----- Data extract -----

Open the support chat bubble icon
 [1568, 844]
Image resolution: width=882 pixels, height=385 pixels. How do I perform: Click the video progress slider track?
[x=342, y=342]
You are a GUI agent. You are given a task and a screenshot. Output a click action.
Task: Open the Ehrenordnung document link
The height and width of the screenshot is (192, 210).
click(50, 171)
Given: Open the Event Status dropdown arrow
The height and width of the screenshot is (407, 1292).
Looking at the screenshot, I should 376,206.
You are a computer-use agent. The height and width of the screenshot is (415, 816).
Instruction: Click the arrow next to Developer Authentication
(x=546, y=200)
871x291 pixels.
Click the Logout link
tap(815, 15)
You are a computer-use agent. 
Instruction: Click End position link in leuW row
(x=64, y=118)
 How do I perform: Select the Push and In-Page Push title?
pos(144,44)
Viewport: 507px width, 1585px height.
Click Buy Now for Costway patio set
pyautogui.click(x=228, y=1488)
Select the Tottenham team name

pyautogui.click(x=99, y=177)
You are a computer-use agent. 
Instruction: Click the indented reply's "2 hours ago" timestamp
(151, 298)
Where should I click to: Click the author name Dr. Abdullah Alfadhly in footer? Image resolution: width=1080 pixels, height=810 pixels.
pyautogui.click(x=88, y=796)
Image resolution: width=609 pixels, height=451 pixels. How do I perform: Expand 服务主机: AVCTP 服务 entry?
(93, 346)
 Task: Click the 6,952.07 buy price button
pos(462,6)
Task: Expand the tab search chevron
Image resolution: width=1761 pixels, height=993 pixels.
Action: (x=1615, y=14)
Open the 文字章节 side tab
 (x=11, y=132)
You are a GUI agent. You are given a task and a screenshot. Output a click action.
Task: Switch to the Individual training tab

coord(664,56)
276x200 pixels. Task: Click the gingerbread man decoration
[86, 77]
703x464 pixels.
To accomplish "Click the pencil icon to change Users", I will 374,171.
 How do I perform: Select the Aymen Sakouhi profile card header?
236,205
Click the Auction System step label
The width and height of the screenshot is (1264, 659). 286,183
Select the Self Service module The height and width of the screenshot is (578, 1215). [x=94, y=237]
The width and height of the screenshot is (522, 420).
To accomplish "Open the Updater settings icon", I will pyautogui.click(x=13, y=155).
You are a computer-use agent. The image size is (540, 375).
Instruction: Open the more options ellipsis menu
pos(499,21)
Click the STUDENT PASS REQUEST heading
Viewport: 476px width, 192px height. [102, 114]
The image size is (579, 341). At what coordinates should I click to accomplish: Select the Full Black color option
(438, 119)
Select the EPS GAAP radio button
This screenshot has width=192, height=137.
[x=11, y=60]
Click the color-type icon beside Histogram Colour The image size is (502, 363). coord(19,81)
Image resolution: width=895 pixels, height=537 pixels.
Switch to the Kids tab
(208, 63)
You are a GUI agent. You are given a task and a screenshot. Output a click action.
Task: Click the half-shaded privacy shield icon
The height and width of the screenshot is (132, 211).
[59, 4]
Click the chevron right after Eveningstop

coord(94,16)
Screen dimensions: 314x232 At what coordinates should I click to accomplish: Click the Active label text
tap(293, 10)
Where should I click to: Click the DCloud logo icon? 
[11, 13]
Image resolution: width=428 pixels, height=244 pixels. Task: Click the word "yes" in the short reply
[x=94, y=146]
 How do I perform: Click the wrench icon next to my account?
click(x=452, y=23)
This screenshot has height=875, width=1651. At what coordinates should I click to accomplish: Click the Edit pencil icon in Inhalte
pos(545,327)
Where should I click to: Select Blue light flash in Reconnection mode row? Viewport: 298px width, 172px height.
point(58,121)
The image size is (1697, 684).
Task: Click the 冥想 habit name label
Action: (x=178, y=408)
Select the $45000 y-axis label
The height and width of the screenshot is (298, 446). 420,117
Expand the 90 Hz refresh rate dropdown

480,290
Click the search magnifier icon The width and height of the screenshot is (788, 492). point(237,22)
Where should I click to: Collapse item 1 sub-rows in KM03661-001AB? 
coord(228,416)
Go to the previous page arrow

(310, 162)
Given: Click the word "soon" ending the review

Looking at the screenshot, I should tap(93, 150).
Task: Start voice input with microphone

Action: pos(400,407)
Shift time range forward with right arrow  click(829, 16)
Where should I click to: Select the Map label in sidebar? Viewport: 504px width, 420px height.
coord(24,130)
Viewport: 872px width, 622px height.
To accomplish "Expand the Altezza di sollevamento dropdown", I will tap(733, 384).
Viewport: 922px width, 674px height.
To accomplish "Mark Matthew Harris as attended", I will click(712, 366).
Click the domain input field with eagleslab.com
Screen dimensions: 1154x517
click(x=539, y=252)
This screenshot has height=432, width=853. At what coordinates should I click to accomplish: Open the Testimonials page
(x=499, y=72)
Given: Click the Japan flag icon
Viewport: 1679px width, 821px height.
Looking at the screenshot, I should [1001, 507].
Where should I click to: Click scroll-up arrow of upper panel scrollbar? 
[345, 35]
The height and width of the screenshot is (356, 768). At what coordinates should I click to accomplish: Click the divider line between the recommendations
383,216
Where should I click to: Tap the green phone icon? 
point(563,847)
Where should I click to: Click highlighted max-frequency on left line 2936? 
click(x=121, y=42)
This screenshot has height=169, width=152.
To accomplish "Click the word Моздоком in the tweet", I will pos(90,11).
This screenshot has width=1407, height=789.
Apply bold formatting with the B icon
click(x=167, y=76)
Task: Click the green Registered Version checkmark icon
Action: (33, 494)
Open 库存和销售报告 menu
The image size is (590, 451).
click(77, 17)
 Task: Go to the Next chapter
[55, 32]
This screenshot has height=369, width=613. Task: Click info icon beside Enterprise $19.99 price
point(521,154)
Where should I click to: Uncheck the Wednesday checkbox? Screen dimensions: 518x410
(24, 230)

-----

:: Your objective ::
Please rewrite the material above as a numbered list, one line per item, leaving out the blank lines.

:: In response ::
1. Open the support chat bubble icon
2.  [1568, 844]
3. Image resolution: width=882 pixels, height=385 pixels. How do I perform: Click the video progress slider track?
4. [x=342, y=342]
5. You are a GUI agent. You are given a task and a screenshot. Output a click action.
6. Task: Open the Ehrenordnung document link
7. The height and width of the screenshot is (192, 210).
8. click(50, 171)
9. Given: Open the Event Status dropdown arrow
10. The height and width of the screenshot is (407, 1292).
11. Looking at the screenshot, I should 376,206.
12. You are a computer-use agent. The height and width of the screenshot is (415, 816).
13. Instruction: Click the arrow next to Developer Authentication
14. (x=546, y=200)
15. 871x291 pixels.
16. Click the Logout link
17. tap(815, 15)
18. You are a computer-use agent. 
19. Instruction: Click End position link in leuW row
20. (x=64, y=118)
21.  How do I perform: Select the Push and In-Page Push title?
22. pos(144,44)
23. Viewport: 507px width, 1585px height.
24. Click Buy Now for Costway patio set
25. pyautogui.click(x=228, y=1488)
26. Select the Tottenham team name
27. pyautogui.click(x=99, y=177)
28. You are a computer-use agent. 
29. Instruction: Click the indented reply's "2 hours ago" timestamp
30. (151, 298)
31. Where should I click to: Click the author name Dr. Abdullah Alfadhly in footer? Image resolution: width=1080 pixels, height=810 pixels.
32. pyautogui.click(x=88, y=796)
33. Image resolution: width=609 pixels, height=451 pixels. How do I perform: Expand 服务主机: AVCTP 服务 entry?
34. (93, 346)
35.  Task: Click the 6,952.07 buy price button
36. pos(462,6)
37. Task: Expand the tab search chevron
38. Image resolution: width=1761 pixels, height=993 pixels.
39. Action: (x=1615, y=14)
40. Open the 文字章节 side tab
41.  (x=11, y=132)
42. You are a GUI agent. You are given a task and a screenshot. Output a click action.
43. Task: Switch to the Individual training tab
44. coord(664,56)
45. 276x200 pixels. Task: Click the gingerbread man decoration
46. [86, 77]
47. 703x464 pixels.
48. To accomplish "Click the pencil icon to change Users", I will 374,171.
49.  How do I perform: Select the Aymen Sakouhi profile card header?
50. 236,205
51. Click the Auction System step label
52. The width and height of the screenshot is (1264, 659). 286,183
53. Select the Self Service module The height and width of the screenshot is (578, 1215). [x=94, y=237]
54. The width and height of the screenshot is (522, 420).
55. To accomplish "Open the Updater settings icon", I will pyautogui.click(x=13, y=155).
56. You are a computer-use agent. The image size is (540, 375).
57. Instruction: Open the more options ellipsis menu
58. pos(499,21)
59. Click the STUDENT PASS REQUEST heading
60. Viewport: 476px width, 192px height. [102, 114]
61. The image size is (579, 341). At what coordinates should I click to accomplish: Select the Full Black color option
62. (438, 119)
63. Select the EPS GAAP radio button
64. This screenshot has width=192, height=137.
65. [x=11, y=60]
66. Click the color-type icon beside Histogram Colour The image size is (502, 363). coord(19,81)
67. Image resolution: width=895 pixels, height=537 pixels.
68. Switch to the Kids tab
69. (208, 63)
70. You are a GUI agent. You are given a task and a screenshot. Output a click action.
71. Task: Click the half-shaded privacy shield icon
72. The height and width of the screenshot is (132, 211).
73. [59, 4]
74. Click the chevron right after Eveningstop
75. coord(94,16)
76. Screen dimensions: 314x232 At what coordinates should I click to accomplish: Click the Active label text
77. tap(293, 10)
78. Where should I click to: Click the DCloud logo icon? 
79. [11, 13]
80. Image resolution: width=428 pixels, height=244 pixels. Task: Click the word "yes" in the short reply
81. [x=94, y=146]
82.  How do I perform: Click the wrench icon next to my account?
83. click(x=452, y=23)
84. This screenshot has height=875, width=1651. At what coordinates should I click to accomplish: Click the Edit pencil icon in Inhalte
85. pos(545,327)
86. Where should I click to: Select Blue light flash in Reconnection mode row? Viewport: 298px width, 172px height.
87. point(58,121)
88. The image size is (1697, 684).
89. Task: Click the 冥想 habit name label
90. Action: (x=178, y=408)
91. Select the $45000 y-axis label
92. The height and width of the screenshot is (298, 446). 420,117
93. Expand the 90 Hz refresh rate dropdown
94. 480,290
95. Click the search magnifier icon The width and height of the screenshot is (788, 492). point(237,22)
96. Where should I click to: Collapse item 1 sub-rows in KM03661-001AB? 
97. coord(228,416)
98. Go to the previous page arrow
99. (310, 162)
100. Given: Click the word "soon" ending the review
101. Looking at the screenshot, I should tap(93, 150).
102. Task: Start voice input with microphone
103. Action: pos(400,407)
104. Shift time range forward with right arrow  click(829, 16)
105. Where should I click to: Select the Map label in sidebar? Viewport: 504px width, 420px height.
106. coord(24,130)
107. Viewport: 872px width, 622px height.
108. To accomplish "Expand the Altezza di sollevamento dropdown", I will tap(733, 384).
109. Viewport: 922px width, 674px height.
110. To accomplish "Mark Matthew Harris as attended", I will click(712, 366).
111. Click the domain input field with eagleslab.com
112. Screen dimensions: 1154x517
113. click(x=539, y=252)
114. This screenshot has height=432, width=853. At what coordinates should I click to accomplish: Open the Testimonials page
115. (x=499, y=72)
116. Given: Click the Japan flag icon
117. Viewport: 1679px width, 821px height.
118. Looking at the screenshot, I should [1001, 507].
119. Where should I click to: Click scroll-up arrow of upper panel scrollbar? 
120. [345, 35]
121. The height and width of the screenshot is (356, 768). At what coordinates should I click to accomplish: Click the divider line between the recommendations
122. 383,216
123. Where should I click to: Tap the green phone icon? 
124. point(563,847)
125. Where should I click to: Click highlighted max-frequency on left line 2936? 
126. click(x=121, y=42)
127. This screenshot has height=169, width=152.
128. To accomplish "Click the word Моздоком in the tweet", I will pos(90,11).
129. This screenshot has width=1407, height=789.
130. Apply bold formatting with the B icon
131. click(x=167, y=76)
132. Task: Click the green Registered Version checkmark icon
133. Action: (33, 494)
134. Open 库存和销售报告 menu
135. The image size is (590, 451).
136. click(77, 17)
137.  Task: Go to the Next chapter
138. [55, 32]
139. This screenshot has height=369, width=613. Task: Click info icon beside Enterprise $19.99 price
140. point(521,154)
141. Where should I click to: Uncheck the Wednesday checkbox? Screen dimensions: 518x410
142. (24, 230)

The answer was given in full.